Cinematic gems #6: Mirage


Gregory Peck gives one of his best and most complex performances in the 1965 amnesia thriller Mirage, a Hitchcockian mind-tease penned by Peter Stone (Charade, The Taking of Pelham 123). Peck portrays David Stillwell, who finds himself in a dark stairway corridor, unable to remember a thing--and his inability to know who he really is or what just happened is the only thing keeping him alive. With the help of a private detective (Walter Matthau, chock full of one-liners), Stillwell tries to piece his life back together, while interacting with several characters with shady motives. There's a corporate yes-man (Kevin McCarthy, of the original Invasion of the Body Snatchers and the, uh, original UHF); a possible old-flame and ally (Diane Baker); a steel-eyed thug (George Kennedy, who utters my favorite line: "I owe this man some pain!"); a mysterious military man known only as The Major (Leif Erickson), and even a character named Joe Turtle.

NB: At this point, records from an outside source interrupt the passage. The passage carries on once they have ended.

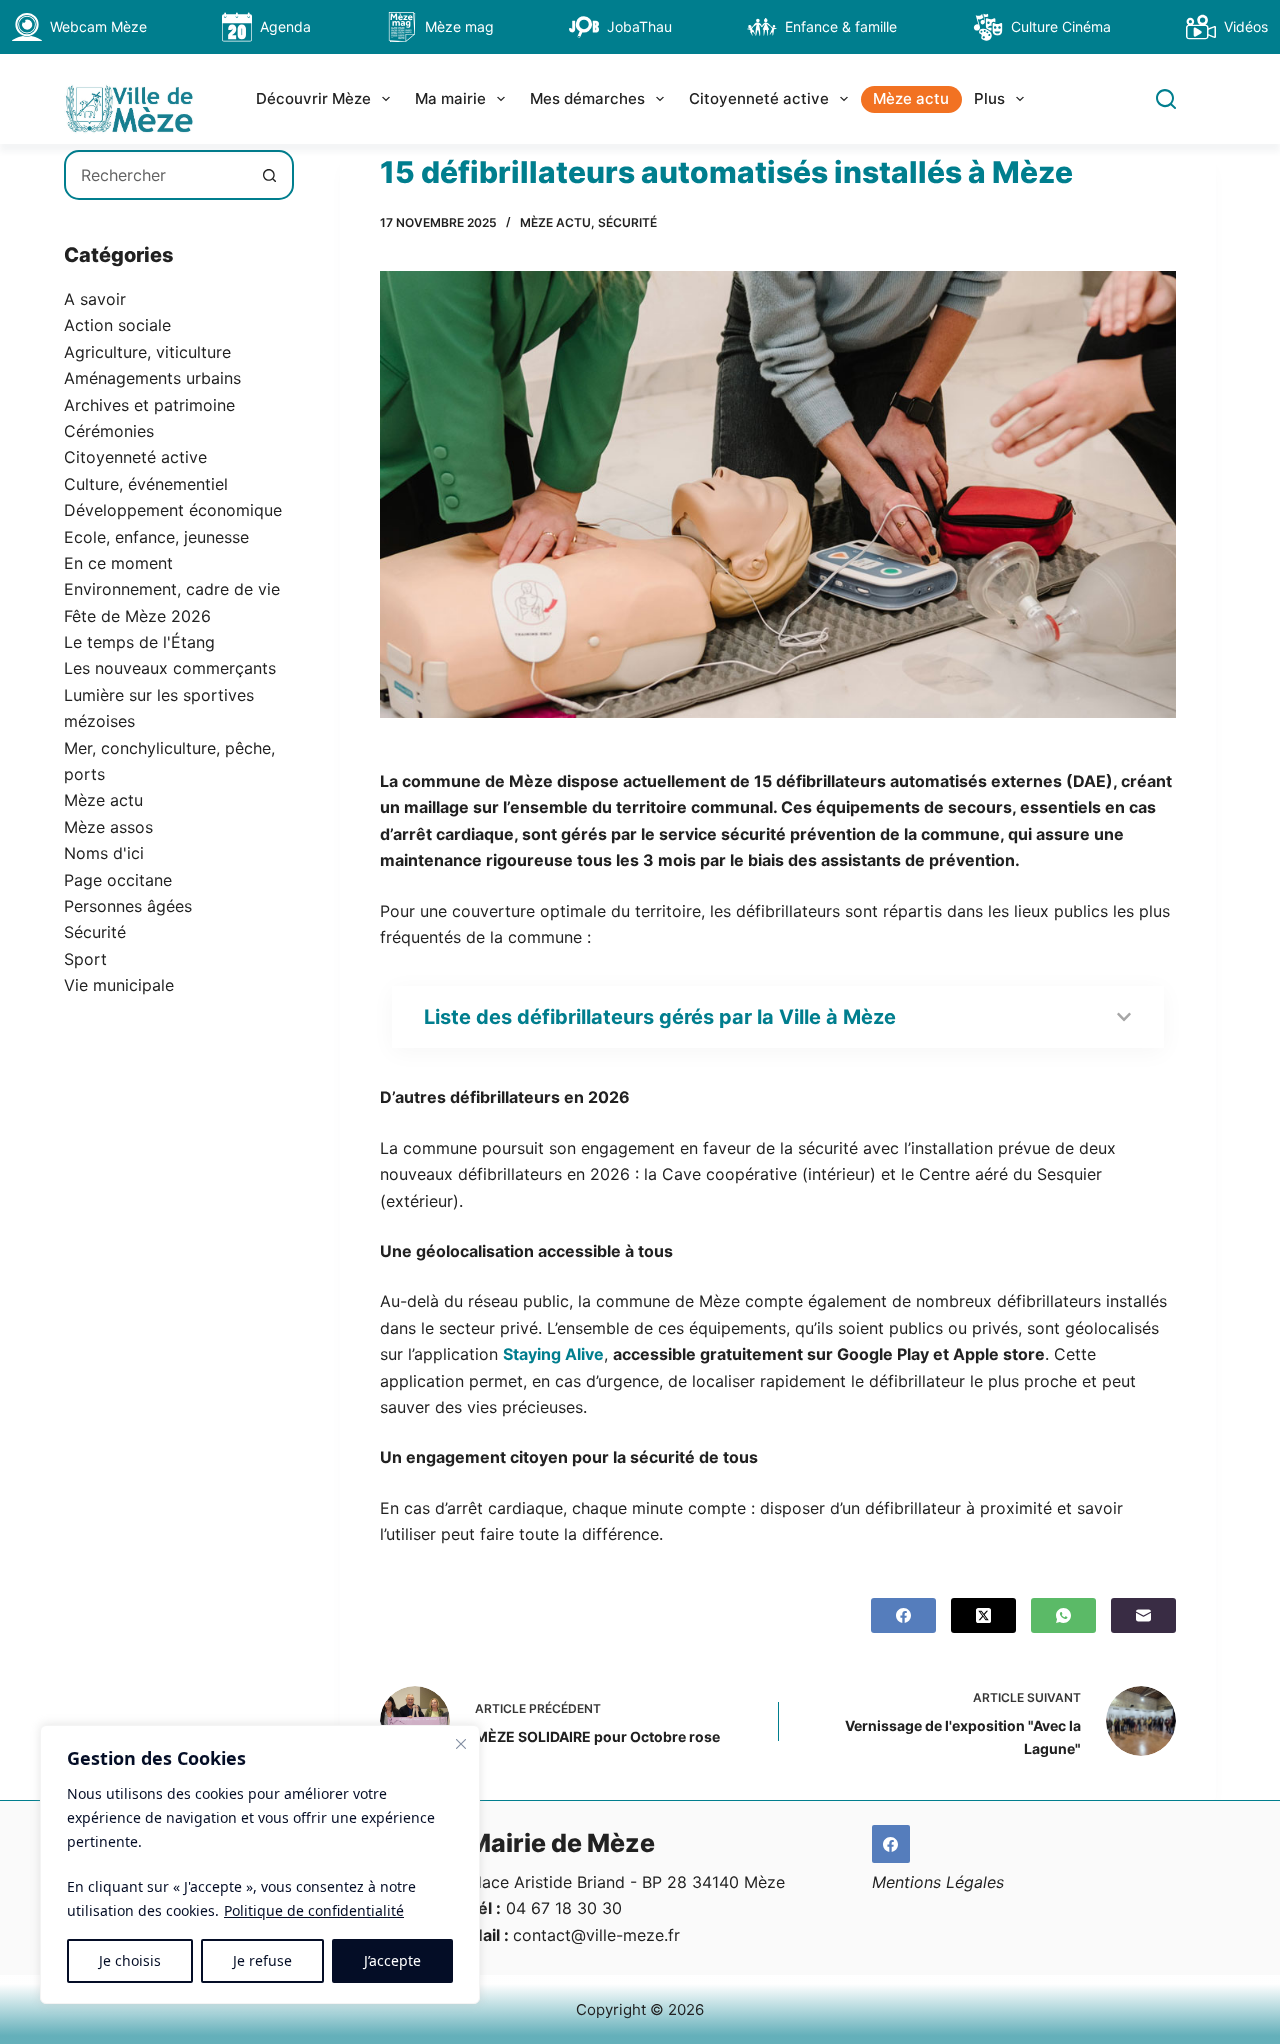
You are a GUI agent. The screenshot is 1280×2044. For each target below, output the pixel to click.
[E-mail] (1143, 1615)
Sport (85, 959)
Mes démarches (587, 98)
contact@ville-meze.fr (596, 1935)
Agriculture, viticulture (147, 352)
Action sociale (117, 325)
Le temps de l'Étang (139, 642)
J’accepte (392, 1960)
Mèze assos (108, 827)
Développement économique (173, 510)
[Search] (1166, 99)
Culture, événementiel (146, 484)
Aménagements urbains (152, 378)
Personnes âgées (128, 906)
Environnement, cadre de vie (172, 589)
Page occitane (118, 880)
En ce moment (118, 563)
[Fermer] (461, 1744)
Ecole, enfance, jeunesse (156, 537)
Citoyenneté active (759, 98)
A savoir (95, 299)
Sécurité (627, 222)
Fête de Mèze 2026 (137, 616)
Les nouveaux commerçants (170, 668)
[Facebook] (903, 1615)
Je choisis (130, 1960)
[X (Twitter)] (983, 1615)
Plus (989, 98)
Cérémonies (109, 431)
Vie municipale (119, 985)
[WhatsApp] (1063, 1615)
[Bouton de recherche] (269, 175)
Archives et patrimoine (149, 405)
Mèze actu (911, 98)
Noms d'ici (104, 853)
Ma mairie (450, 98)
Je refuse (262, 1960)
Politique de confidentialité (314, 1910)
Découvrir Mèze (313, 98)
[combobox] (156, 175)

As Stillwell starts to remember things and solve the puzzle of his own fragmented mind, he becomes surrounded by death and danger at every turn.


Directed by Edward Dmytryk (Raintree Country, The Young Lions, Alvarez Kelly), who seamlessly integrates flashbacks with present time (in a way TV's Lost would be proud of), the film moves at a terrific pace, drawing the viewer into Stillwell's plight, discovering things alongside of him. Shot in beautiful black and white by Joseph MacDonald (who also shot The Sand Pebbles and Mackenna's Gold) and scored by jazz legend Quincy Jones, Mirage was unfairly criticized as poor-man's Hitchcock--sure, stylistically it owes a bit to the master of suspense, but it's a sterling representation of the genre and a thrill to watch.